Argued November 8, 1948 Decided June 20, 1949
- Full case name: National Mutual Insurance Company v. Tidewater Transfer Company
- Citations: 337 U.S. 582 (more) 69 S. Ct. 1173; 93 L. Ed. 1556; 1949 U.S. LEXIS 2924

Holding
- 28 U.S.C. § 1332(d), treating citizens of United States territories as citizens of a state for the purpose of establishing diversity jurisdiction, is constitutional.

Court membership
- Chief Justice Fred M. Vinson Associate Justices Hugo Black · Stanley F. Reed Felix Frankfurter · William O. Douglas Frank Murphy · Robert H. Jackson Wiley B. Rutledge · Harold H. Burton

Case opinions
- Plurality: Jackson, joined by Black, Burton
- Concurrence: Rutledge, joined by Murphy
- Dissent: Vinson, joined by Douglas
- Dissent: Frankfurter, joined by Reed

Laws applied
- 28 U.S.C. § 1332(d)

= National Mutual Insurance Co. v.

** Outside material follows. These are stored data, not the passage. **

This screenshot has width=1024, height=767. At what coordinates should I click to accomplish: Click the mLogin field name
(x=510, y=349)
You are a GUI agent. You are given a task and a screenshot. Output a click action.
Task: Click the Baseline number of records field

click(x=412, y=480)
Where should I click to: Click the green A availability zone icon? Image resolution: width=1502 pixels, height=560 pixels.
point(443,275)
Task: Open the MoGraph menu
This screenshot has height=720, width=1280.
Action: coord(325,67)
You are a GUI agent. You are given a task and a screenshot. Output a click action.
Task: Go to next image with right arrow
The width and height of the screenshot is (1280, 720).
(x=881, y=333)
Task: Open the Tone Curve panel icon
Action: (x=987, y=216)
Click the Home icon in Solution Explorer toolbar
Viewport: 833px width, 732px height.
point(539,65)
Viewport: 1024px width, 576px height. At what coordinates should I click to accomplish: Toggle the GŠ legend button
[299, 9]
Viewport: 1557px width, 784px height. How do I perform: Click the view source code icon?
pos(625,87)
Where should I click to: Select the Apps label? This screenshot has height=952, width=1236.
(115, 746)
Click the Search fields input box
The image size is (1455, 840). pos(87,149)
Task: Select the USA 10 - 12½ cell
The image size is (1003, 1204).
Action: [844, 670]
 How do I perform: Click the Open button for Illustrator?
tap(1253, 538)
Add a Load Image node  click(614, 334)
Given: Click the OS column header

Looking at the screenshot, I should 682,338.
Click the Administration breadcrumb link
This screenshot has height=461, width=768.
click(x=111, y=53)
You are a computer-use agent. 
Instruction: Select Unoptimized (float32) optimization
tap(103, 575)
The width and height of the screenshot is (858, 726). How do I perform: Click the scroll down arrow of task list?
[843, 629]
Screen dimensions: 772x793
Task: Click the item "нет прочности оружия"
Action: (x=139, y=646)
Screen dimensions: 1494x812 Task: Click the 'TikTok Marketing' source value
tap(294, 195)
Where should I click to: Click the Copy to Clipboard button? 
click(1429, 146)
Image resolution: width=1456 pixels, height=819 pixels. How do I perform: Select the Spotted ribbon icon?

Tidewater Transfer Co. =

National Mutual Insurance Company v. Tidewater Transfer Company, 337 U.S. 582 (1949), was a United States Supreme Court case that upheld the constitutionality of 28 U.S.C. §1332(e). §1332(e) treats citizens of United States territories as citizens of a state for the purpose of establishing diversity jurisdiction.

This case superseded Hepburn v. Ellzey (1805).